[Dataset entries]
● ● ● ● ●
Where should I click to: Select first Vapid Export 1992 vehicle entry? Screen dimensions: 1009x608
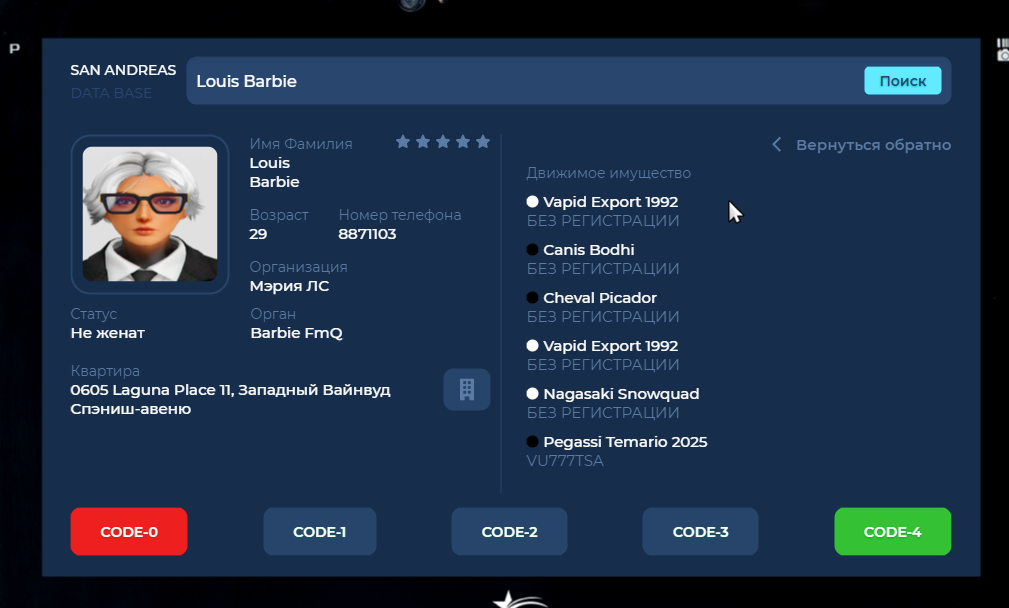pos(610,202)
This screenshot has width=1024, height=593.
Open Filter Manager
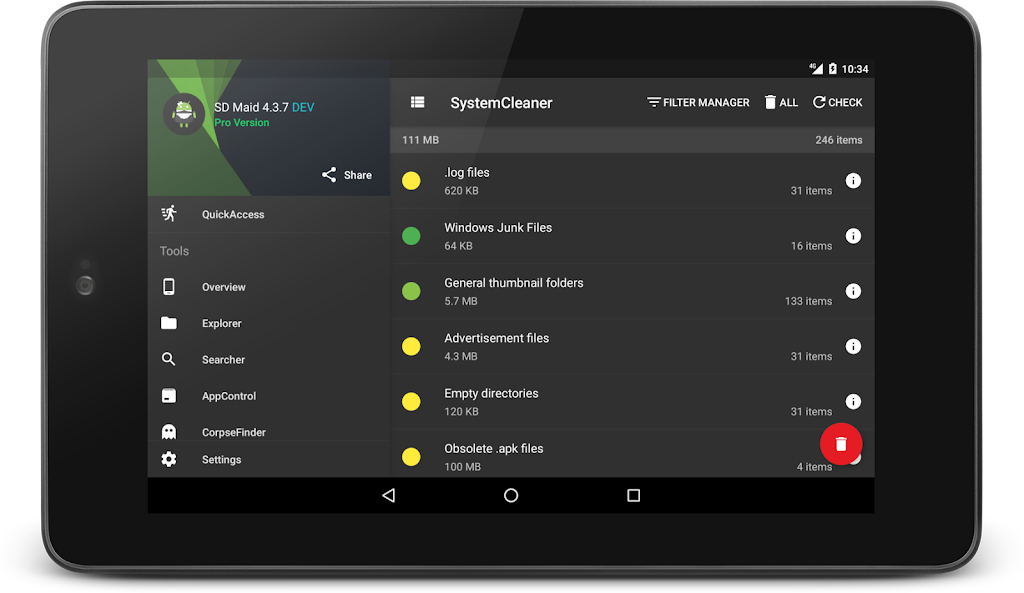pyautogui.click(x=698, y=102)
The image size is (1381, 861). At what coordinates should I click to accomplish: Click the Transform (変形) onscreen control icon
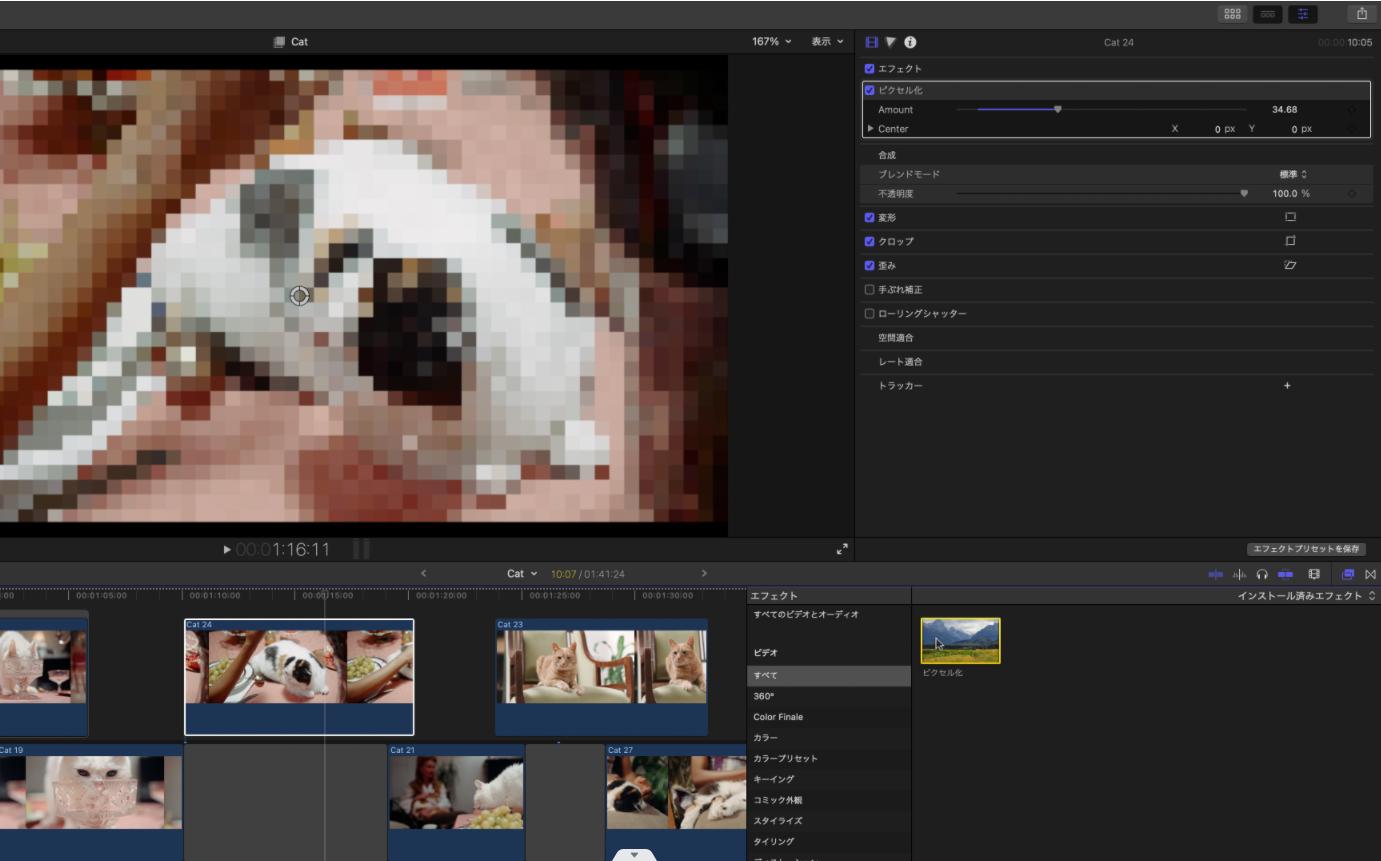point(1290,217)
● ● ● ● ●
# Aim of the task
Each entry above is to be written out exactly. The pictures stay out.

# Worked solution
Where should I click to: Select first Vapid Export 1992 vehicle entry? Screen dimensions: 1009x608
pos(610,202)
This screenshot has width=1024, height=593.
Open Filter Manager
pyautogui.click(x=698, y=102)
The image size is (1381, 861). At what coordinates should I click to accomplish: Click the Transform (変形) onscreen control icon
point(1290,217)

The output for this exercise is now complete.